● Brief
Copy the listing below word for word, from its first line through the line that contains "back to the", including both.

● Exercise materials
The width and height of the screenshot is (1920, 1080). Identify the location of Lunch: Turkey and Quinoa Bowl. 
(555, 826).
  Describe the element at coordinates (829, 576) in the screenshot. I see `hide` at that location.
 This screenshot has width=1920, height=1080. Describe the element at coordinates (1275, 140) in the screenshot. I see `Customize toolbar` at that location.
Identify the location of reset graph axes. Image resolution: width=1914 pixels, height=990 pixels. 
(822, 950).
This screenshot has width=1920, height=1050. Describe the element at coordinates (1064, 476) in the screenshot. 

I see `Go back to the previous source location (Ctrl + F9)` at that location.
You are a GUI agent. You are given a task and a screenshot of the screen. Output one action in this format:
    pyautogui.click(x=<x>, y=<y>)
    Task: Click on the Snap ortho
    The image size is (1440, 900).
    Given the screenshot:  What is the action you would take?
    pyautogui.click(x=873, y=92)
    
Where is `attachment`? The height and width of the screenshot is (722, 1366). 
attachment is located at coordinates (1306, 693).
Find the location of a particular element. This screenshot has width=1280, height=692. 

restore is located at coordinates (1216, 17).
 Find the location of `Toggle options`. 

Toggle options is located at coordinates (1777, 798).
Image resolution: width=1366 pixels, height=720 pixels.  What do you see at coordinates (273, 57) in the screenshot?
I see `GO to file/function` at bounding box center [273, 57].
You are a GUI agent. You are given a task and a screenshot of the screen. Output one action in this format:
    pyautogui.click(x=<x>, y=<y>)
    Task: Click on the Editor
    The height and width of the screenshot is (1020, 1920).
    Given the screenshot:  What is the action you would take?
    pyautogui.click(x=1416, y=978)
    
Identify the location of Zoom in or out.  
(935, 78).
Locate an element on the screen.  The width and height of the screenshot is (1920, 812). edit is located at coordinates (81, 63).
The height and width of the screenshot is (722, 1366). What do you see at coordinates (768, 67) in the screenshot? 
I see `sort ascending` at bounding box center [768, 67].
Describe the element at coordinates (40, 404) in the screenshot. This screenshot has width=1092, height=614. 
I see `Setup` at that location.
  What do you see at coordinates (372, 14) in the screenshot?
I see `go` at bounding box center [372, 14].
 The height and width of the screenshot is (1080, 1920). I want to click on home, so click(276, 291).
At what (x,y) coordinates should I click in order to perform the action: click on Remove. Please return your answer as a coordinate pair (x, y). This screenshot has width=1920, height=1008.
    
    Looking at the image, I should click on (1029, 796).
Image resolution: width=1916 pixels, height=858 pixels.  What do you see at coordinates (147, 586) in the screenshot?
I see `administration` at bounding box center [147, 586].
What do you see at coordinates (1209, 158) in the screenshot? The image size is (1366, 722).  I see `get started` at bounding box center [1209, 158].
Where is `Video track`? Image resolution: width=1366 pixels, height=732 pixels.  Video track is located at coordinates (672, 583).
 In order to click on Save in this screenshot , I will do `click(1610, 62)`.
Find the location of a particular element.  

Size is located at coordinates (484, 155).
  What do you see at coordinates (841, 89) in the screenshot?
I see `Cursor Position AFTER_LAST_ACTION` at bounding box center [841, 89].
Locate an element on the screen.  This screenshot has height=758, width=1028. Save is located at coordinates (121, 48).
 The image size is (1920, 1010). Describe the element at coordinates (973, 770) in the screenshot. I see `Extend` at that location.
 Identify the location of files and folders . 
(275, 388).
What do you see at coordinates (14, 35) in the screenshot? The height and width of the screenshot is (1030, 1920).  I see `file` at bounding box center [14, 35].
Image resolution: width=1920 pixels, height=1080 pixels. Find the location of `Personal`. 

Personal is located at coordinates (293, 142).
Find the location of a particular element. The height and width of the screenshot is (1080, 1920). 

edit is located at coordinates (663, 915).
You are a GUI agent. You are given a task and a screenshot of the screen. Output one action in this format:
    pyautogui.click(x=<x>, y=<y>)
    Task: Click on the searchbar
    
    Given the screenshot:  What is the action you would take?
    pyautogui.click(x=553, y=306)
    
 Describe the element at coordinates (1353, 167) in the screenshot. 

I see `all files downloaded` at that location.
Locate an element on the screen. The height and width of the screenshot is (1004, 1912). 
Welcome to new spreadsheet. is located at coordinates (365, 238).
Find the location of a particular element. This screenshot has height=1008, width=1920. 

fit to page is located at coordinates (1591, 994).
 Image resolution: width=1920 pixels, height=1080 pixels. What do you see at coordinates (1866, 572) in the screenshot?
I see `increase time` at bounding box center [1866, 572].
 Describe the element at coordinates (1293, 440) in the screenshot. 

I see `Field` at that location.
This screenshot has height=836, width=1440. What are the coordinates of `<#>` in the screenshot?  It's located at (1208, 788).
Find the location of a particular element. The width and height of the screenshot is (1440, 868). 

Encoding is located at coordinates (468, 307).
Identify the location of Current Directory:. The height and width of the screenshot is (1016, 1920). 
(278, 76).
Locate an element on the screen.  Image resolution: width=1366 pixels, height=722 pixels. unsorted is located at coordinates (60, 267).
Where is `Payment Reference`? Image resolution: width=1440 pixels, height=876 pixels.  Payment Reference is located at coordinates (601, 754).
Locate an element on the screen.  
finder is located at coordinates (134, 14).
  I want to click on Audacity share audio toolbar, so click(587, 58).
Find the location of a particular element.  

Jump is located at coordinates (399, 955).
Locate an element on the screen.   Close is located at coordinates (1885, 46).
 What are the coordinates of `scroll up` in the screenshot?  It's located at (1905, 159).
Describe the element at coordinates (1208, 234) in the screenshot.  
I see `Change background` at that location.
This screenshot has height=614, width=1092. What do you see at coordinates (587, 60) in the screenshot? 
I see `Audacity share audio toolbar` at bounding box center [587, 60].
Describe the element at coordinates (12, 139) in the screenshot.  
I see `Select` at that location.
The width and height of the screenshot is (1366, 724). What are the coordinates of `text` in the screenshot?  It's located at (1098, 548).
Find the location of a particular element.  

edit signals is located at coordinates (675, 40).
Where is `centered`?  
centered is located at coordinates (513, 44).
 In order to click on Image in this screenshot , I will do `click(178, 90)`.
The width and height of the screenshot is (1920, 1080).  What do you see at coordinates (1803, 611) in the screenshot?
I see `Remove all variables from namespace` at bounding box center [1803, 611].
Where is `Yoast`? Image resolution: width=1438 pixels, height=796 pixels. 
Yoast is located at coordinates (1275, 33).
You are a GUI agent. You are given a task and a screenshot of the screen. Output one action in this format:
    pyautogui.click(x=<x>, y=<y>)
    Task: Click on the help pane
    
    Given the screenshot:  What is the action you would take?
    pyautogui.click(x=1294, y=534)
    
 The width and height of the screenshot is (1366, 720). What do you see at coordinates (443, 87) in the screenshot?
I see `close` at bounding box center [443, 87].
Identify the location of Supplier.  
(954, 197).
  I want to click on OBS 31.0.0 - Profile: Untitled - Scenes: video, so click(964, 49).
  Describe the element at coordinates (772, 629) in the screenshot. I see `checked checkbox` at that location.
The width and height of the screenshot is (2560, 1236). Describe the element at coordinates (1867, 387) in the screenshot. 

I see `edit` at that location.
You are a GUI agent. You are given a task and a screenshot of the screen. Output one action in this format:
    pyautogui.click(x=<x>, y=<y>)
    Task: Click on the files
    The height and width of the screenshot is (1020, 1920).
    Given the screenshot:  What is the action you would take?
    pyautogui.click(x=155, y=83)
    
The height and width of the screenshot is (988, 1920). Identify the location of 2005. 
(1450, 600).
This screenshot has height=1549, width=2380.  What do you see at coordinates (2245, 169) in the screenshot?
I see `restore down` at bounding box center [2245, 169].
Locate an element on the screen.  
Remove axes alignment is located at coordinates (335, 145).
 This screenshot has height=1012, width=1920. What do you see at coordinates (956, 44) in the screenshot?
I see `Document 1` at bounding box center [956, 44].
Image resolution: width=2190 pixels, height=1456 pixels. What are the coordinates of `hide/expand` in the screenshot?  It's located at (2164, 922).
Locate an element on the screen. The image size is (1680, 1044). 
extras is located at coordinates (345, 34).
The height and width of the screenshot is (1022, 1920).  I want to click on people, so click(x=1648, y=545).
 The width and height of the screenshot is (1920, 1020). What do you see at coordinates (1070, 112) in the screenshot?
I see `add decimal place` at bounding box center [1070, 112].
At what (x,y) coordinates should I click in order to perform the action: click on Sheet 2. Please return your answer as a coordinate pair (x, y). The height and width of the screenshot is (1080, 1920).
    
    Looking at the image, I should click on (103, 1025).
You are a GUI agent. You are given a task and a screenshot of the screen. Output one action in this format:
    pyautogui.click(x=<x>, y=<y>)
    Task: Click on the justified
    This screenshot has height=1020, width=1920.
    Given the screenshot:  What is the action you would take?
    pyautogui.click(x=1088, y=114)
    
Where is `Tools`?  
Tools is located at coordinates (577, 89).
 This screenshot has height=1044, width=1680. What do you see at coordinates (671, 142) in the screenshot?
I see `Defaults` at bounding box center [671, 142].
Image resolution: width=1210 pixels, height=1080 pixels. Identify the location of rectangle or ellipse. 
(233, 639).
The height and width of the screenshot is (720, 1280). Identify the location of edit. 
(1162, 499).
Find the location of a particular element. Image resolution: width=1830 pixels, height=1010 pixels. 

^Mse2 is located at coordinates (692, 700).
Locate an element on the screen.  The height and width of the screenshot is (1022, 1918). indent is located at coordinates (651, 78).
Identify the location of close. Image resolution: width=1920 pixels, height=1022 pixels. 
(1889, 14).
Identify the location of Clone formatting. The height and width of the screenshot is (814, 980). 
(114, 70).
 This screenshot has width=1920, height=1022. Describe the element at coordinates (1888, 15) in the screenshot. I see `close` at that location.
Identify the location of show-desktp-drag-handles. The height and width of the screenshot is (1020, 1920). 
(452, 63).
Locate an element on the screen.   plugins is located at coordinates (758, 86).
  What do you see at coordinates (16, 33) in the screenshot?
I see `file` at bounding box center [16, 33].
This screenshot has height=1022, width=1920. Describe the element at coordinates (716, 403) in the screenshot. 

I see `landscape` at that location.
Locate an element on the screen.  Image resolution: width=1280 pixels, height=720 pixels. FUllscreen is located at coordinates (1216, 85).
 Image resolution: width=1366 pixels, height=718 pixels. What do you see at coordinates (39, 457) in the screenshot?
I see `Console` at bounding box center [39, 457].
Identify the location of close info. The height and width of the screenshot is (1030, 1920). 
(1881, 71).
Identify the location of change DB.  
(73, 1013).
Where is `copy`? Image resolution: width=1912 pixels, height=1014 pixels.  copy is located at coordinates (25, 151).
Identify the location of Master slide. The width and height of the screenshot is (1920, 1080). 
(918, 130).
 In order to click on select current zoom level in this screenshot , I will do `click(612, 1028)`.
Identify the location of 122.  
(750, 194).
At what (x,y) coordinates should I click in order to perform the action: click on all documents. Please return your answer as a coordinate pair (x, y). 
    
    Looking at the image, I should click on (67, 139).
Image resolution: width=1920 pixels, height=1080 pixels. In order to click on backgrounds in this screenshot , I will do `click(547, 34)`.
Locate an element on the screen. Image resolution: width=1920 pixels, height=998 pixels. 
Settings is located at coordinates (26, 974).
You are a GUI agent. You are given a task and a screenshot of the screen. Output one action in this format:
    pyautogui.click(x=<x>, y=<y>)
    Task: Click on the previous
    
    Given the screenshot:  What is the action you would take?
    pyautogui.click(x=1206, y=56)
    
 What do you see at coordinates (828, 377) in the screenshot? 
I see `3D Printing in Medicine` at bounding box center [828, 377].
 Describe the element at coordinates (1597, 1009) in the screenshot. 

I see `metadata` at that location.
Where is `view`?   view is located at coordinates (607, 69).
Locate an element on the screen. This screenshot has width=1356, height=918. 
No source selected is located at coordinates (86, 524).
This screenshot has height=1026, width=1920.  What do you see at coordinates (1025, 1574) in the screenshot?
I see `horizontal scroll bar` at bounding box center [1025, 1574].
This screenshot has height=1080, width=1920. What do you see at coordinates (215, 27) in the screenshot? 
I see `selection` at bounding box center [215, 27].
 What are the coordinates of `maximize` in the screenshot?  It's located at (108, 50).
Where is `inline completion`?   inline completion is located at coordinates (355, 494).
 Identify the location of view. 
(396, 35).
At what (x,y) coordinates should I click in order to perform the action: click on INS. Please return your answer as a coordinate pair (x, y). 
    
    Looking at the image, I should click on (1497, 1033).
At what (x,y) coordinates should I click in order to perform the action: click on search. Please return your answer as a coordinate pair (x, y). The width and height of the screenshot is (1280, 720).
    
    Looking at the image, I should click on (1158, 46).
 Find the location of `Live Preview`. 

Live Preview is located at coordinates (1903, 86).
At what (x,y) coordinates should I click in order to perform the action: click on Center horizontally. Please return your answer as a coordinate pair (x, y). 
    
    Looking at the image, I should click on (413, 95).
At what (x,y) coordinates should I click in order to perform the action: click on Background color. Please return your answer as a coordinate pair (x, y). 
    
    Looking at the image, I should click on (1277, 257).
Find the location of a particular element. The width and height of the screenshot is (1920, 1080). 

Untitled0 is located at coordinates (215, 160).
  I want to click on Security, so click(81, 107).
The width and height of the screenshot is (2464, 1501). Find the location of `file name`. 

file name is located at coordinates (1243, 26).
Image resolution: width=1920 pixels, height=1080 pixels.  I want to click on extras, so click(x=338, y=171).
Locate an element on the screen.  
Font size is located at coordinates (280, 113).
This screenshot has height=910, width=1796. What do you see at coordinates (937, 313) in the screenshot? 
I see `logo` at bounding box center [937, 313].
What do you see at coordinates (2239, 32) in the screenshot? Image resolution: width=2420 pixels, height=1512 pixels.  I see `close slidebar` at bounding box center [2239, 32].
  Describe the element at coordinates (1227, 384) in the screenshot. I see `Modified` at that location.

● Response to the task
The width and height of the screenshot is (1920, 1080). Identify the location of Lunch: Turkey and Quinoa Bowl. 
(555, 826).
  Describe the element at coordinates (829, 576) in the screenshot. I see `hide` at that location.
 This screenshot has width=1920, height=1080. Describe the element at coordinates (1275, 140) in the screenshot. I see `Customize toolbar` at that location.
Identify the location of reset graph axes. Image resolution: width=1914 pixels, height=990 pixels. 
(822, 950).
This screenshot has width=1920, height=1050. Describe the element at coordinates (1064, 476) in the screenshot. 

I see `Go back to the previous source location (Ctrl + F9)` at that location.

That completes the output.